For the word "Gourmet", copy every line of the material that includes it.

=== Section Start ===

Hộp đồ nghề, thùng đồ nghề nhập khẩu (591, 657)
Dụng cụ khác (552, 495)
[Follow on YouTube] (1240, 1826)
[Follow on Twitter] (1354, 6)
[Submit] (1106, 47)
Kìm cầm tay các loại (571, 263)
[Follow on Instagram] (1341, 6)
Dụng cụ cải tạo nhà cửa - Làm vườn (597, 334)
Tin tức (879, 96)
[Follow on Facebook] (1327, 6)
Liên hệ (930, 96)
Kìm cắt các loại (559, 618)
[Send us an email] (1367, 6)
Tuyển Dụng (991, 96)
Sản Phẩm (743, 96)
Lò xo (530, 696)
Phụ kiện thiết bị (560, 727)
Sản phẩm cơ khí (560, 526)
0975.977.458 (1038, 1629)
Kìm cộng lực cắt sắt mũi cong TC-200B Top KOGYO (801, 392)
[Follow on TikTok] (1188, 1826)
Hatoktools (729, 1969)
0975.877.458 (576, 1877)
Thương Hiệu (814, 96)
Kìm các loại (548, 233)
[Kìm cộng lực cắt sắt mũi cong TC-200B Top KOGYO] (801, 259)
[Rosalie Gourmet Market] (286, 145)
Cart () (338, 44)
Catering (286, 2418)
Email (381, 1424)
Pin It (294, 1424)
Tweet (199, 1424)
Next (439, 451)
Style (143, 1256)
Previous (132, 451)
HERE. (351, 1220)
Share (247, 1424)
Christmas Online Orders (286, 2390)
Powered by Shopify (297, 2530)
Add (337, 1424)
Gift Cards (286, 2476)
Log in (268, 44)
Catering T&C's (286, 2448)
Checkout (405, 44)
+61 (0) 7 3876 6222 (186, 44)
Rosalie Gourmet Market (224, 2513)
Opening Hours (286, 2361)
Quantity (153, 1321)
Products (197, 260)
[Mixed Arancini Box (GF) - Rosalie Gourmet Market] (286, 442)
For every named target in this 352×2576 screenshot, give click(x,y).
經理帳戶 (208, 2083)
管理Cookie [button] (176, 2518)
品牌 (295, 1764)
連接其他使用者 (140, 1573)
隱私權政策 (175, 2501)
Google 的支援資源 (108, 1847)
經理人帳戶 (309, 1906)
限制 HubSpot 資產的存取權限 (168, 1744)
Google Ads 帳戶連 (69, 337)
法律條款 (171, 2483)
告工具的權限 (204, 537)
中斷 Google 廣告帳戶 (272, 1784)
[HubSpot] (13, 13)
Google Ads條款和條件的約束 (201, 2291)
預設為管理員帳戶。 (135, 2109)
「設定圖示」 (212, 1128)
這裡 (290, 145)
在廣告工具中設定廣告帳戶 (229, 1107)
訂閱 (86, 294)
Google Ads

=== Section End ===

**Written solution**.
[Rosalie Gourmet Market] (286, 145)
Rosalie Gourmet Market (224, 2513)
[Mixed Arancini Box (GF) - Rosalie Gourmet Market] (286, 442)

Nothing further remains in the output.